YOUR TASK ->
An exact copy of all the data is needed, with every picture left out.

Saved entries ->
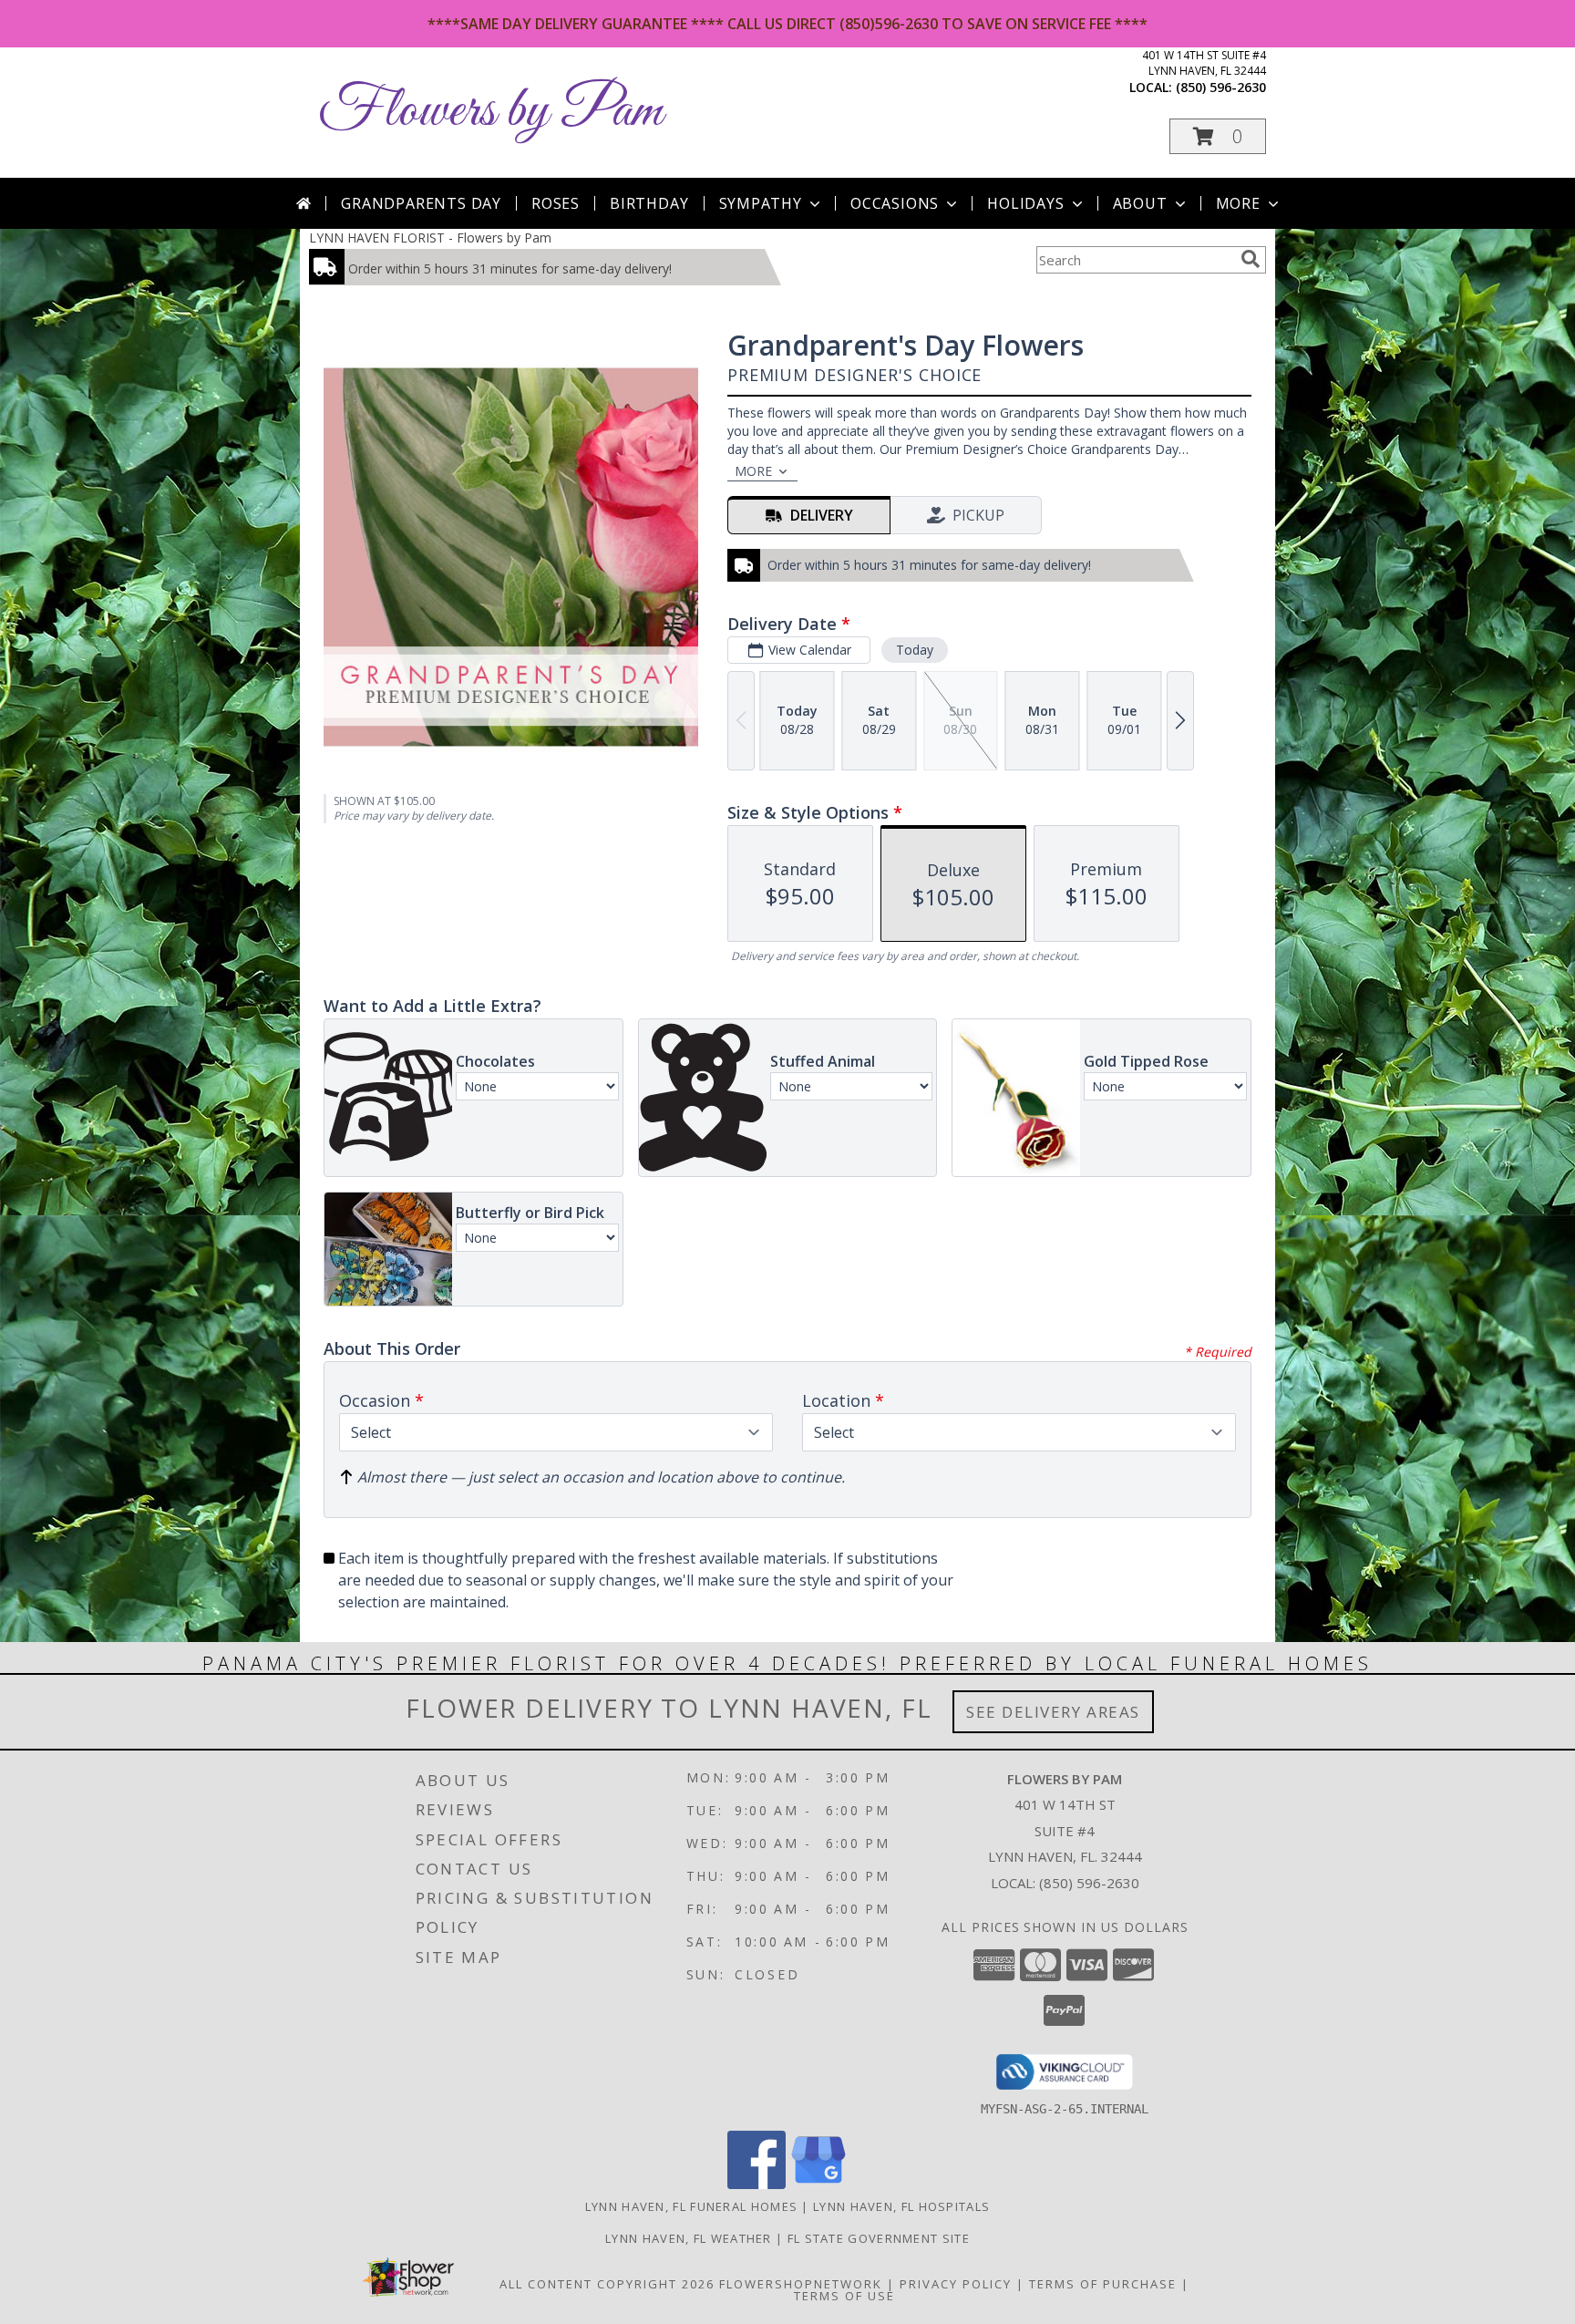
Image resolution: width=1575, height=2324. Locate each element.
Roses (555, 203)
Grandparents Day (421, 203)
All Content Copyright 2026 (607, 2284)
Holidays (1025, 203)
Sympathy (760, 203)
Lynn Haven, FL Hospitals (901, 2206)
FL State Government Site (879, 2238)
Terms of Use (844, 2296)
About (1140, 203)
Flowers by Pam (490, 112)
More (1238, 203)
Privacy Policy (956, 2284)
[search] (1250, 259)
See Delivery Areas (1053, 1711)
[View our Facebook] (756, 2184)
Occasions (894, 203)
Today (914, 649)
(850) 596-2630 (1221, 87)
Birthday (649, 203)
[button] (1217, 136)
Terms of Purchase (1103, 2284)
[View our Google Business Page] (818, 2184)
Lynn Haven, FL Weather (688, 2238)
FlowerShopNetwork (800, 2284)
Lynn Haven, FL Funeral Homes (691, 2206)
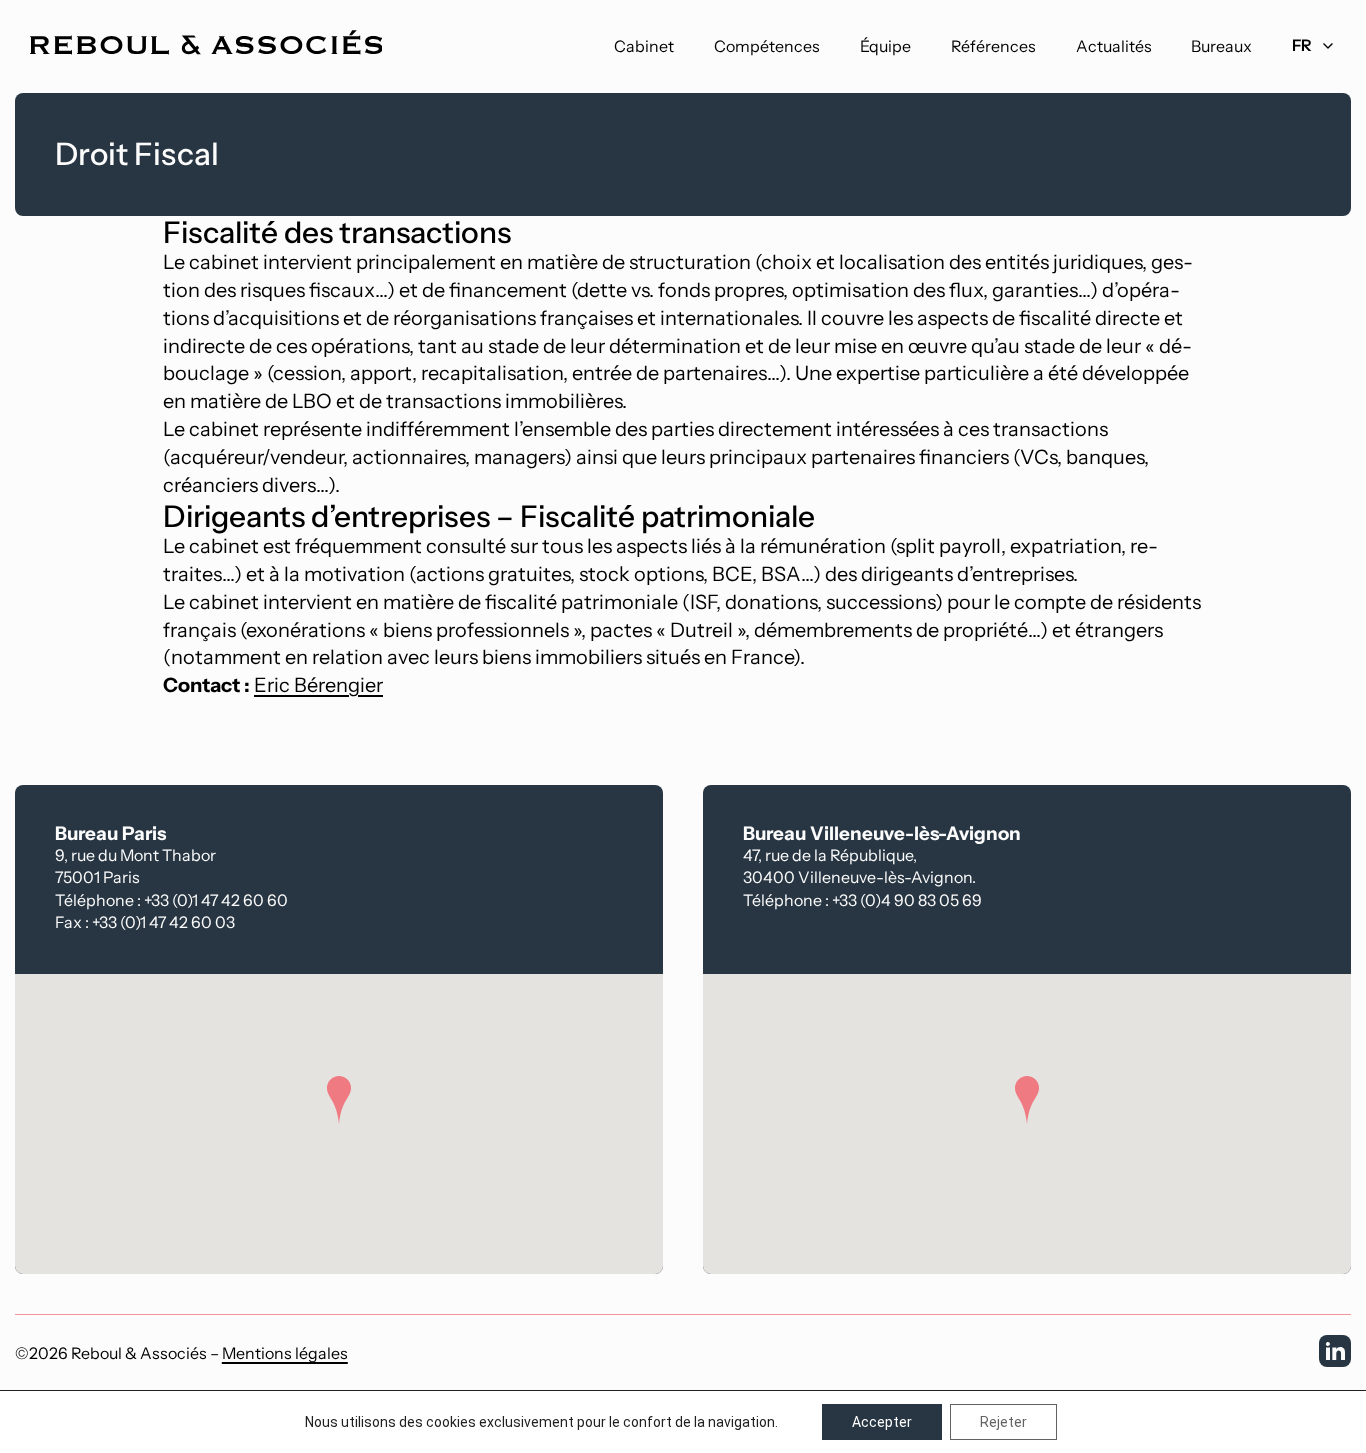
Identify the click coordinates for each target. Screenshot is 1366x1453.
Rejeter (1003, 1422)
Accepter (882, 1422)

TASK RESPONSE ->
Image resolution: width=1575, height=2324. Locate each element.
Roses (555, 203)
Grandparents Day (421, 203)
All Content Copyright 2026 (607, 2284)
Holidays (1025, 203)
Sympathy (760, 203)
Lynn Haven, FL Hospitals (901, 2206)
FL State Government Site (879, 2238)
Terms of Use (844, 2296)
About (1140, 203)
Flowers by Pam (490, 112)
More (1238, 203)
Privacy Policy (956, 2284)
[search] (1250, 259)
See Delivery Areas (1053, 1711)
[View our Facebook] (756, 2184)
Occasions (894, 203)
Today (914, 649)
(850) 596-2630 (1221, 87)
Birthday (649, 203)
[button] (1217, 136)
Terms of Purchase (1103, 2284)
[View our Google Business Page] (818, 2184)
Lynn Haven, FL Weather (688, 2238)
FlowerShopNetwork (800, 2284)
Lynn Haven, FL Funeral Homes (691, 2206)
Identify the click coordinates for each target. Screenshot is 1366x1453.
Rejeter (1003, 1422)
Accepter (882, 1422)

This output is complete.